╭──

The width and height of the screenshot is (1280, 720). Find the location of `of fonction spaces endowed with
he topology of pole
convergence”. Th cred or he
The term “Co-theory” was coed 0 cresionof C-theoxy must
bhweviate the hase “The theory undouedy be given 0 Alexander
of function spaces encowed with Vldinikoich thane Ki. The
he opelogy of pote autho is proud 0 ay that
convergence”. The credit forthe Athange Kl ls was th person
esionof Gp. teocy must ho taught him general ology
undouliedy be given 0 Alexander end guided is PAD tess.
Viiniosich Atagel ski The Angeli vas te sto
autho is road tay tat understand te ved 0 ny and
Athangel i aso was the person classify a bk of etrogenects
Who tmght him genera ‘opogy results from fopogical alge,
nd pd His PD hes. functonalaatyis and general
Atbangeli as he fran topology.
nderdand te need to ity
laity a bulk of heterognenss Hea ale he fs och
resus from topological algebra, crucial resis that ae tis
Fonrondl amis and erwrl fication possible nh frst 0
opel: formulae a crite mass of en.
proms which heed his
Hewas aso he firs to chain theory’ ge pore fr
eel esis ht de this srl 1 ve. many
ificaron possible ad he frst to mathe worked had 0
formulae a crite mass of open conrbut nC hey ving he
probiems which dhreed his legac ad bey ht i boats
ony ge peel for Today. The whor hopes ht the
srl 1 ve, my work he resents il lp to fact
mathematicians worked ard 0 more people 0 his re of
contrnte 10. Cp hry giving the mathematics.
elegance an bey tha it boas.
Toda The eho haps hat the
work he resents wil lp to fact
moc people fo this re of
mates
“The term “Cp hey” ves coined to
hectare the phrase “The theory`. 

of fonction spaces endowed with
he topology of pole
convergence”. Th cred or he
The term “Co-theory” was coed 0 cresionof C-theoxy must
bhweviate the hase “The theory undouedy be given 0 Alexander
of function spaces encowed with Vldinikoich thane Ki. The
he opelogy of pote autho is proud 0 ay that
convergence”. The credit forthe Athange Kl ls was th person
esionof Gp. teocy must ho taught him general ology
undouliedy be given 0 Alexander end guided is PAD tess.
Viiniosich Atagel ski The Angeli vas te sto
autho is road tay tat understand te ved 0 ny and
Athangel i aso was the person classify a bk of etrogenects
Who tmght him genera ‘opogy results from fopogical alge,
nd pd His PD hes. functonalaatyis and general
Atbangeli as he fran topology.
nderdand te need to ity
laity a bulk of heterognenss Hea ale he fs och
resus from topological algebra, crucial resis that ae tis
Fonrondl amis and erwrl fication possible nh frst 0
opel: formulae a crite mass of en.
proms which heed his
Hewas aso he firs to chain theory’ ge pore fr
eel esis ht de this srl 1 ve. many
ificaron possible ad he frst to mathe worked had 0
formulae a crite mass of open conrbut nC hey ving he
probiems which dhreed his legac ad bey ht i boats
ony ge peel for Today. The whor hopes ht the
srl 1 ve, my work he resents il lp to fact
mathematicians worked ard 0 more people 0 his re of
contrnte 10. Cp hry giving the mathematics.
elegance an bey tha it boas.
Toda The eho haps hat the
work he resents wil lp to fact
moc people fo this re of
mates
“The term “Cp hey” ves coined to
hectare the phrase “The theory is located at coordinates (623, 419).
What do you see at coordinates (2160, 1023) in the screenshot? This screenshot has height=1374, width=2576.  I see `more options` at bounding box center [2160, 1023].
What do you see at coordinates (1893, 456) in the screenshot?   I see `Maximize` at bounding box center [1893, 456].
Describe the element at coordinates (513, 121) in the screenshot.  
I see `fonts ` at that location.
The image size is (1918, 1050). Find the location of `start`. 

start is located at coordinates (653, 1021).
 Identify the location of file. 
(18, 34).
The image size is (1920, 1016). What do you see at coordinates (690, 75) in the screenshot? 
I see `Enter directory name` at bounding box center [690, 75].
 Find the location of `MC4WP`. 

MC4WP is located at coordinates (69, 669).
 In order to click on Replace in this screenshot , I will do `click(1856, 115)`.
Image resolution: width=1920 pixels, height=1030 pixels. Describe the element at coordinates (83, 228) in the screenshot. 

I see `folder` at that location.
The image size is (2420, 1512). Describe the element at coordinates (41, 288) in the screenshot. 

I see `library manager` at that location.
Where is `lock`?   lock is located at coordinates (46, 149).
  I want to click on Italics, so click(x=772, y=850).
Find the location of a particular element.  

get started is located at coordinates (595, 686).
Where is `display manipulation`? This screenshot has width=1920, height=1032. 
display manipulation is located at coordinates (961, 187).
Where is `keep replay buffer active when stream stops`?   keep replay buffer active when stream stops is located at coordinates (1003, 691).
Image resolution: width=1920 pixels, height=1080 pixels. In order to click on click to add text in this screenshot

╰──

Rewrite the listing above with each "Where is" replaced by "Find", keeping every other part the same.

The width and height of the screenshot is (1280, 720). Find the location of `of fonction spaces endowed with
he topology of pole
convergence”. Th cred or he
The term “Co-theory” was coed 0 cresionof C-theoxy must
bhweviate the hase “The theory undouedy be given 0 Alexander
of function spaces encowed with Vldinikoich thane Ki. The
he opelogy of pote autho is proud 0 ay that
convergence”. The credit forthe Athange Kl ls was th person
esionof Gp. teocy must ho taught him general ology
undouliedy be given 0 Alexander end guided is PAD tess.
Viiniosich Atagel ski The Angeli vas te sto
autho is road tay tat understand te ved 0 ny and
Athangel i aso was the person classify a bk of etrogenects
Who tmght him genera ‘opogy results from fopogical alge,
nd pd His PD hes. functonalaatyis and general
Atbangeli as he fran topology.
nderdand te need to ity
laity a bulk of heterognenss Hea ale he fs och
resus from topological algebra, crucial resis that ae tis
Fonrondl amis and erwrl fication possible nh frst 0
opel: formulae a crite mass of en.
proms which heed his
Hewas aso he firs to chain theory’ ge pore fr
eel esis ht de this srl 1 ve. many
ificaron possible ad he frst to mathe worked had 0
formulae a crite mass of open conrbut nC hey ving he
probiems which dhreed his legac ad bey ht i boats
ony ge peel for Today. The whor hopes ht the
srl 1 ve, my work he resents il lp to fact
mathematicians worked ard 0 more people 0 his re of
contrnte 10. Cp hry giving the mathematics.
elegance an bey tha it boas.
Toda The eho haps hat the
work he resents wil lp to fact
moc people fo this re of
mates
“The term “Cp hey” ves coined to
hectare the phrase “The theory`. 

of fonction spaces endowed with
he topology of pole
convergence”. Th cred or he
The term “Co-theory” was coed 0 cresionof C-theoxy must
bhweviate the hase “The theory undouedy be given 0 Alexander
of function spaces encowed with Vldinikoich thane Ki. The
he opelogy of pote autho is proud 0 ay that
convergence”. The credit forthe Athange Kl ls was th person
esionof Gp. teocy must ho taught him general ology
undouliedy be given 0 Alexander end guided is PAD tess.
Viiniosich Atagel ski The Angeli vas te sto
autho is road tay tat understand te ved 0 ny and
Athangel i aso was the person classify a bk of etrogenects
Who tmght him genera ‘opogy results from fopogical alge,
nd pd His PD hes. functonalaatyis and general
Atbangeli as he fran topology.
nderdand te need to ity
laity a bulk of heterognenss Hea ale he fs och
resus from topological algebra, crucial resis that ae tis
Fonrondl amis and erwrl fication possible nh frst 0
opel: formulae a crite mass of en.
proms which heed his
Hewas aso he firs to chain theory’ ge pore fr
eel esis ht de this srl 1 ve. many
ificaron possible ad he frst to mathe worked had 0
formulae a crite mass of open conrbut nC hey ving he
probiems which dhreed his legac ad bey ht i boats
ony ge peel for Today. The whor hopes ht the
srl 1 ve, my work he resents il lp to fact
mathematicians worked ard 0 more people 0 his re of
contrnte 10. Cp hry giving the mathematics.
elegance an bey tha it boas.
Toda The eho haps hat the
work he resents wil lp to fact
moc people fo this re of
mates
“The term “Cp hey” ves coined to
hectare the phrase “The theory is located at coordinates (623, 419).
What do you see at coordinates (2160, 1023) in the screenshot? This screenshot has height=1374, width=2576.  I see `more options` at bounding box center [2160, 1023].
What do you see at coordinates (1893, 456) in the screenshot?   I see `Maximize` at bounding box center [1893, 456].
Describe the element at coordinates (513, 121) in the screenshot.  
I see `fonts ` at that location.
The image size is (1918, 1050). Find the location of `start`. 

start is located at coordinates (653, 1021).
 Identify the location of file. 
(18, 34).
The image size is (1920, 1016). What do you see at coordinates (690, 75) in the screenshot? 
I see `Enter directory name` at bounding box center [690, 75].
 Find the location of `MC4WP`. 

MC4WP is located at coordinates (69, 669).
 In order to click on Replace in this screenshot , I will do `click(1856, 115)`.
Image resolution: width=1920 pixels, height=1030 pixels. Describe the element at coordinates (83, 228) in the screenshot. 

I see `folder` at that location.
The image size is (2420, 1512). Describe the element at coordinates (41, 288) in the screenshot. 

I see `library manager` at that location.
Find `lock`?   lock is located at coordinates (46, 149).
  I want to click on Italics, so click(x=772, y=850).
Find the location of a particular element.  

get started is located at coordinates (595, 686).
Find `display manipulation`? This screenshot has width=1920, height=1032. 
display manipulation is located at coordinates (961, 187).
Find `keep replay buffer active when stream stops`?   keep replay buffer active when stream stops is located at coordinates (1003, 691).
Image resolution: width=1920 pixels, height=1080 pixels. In order to click on click to add text in this screenshot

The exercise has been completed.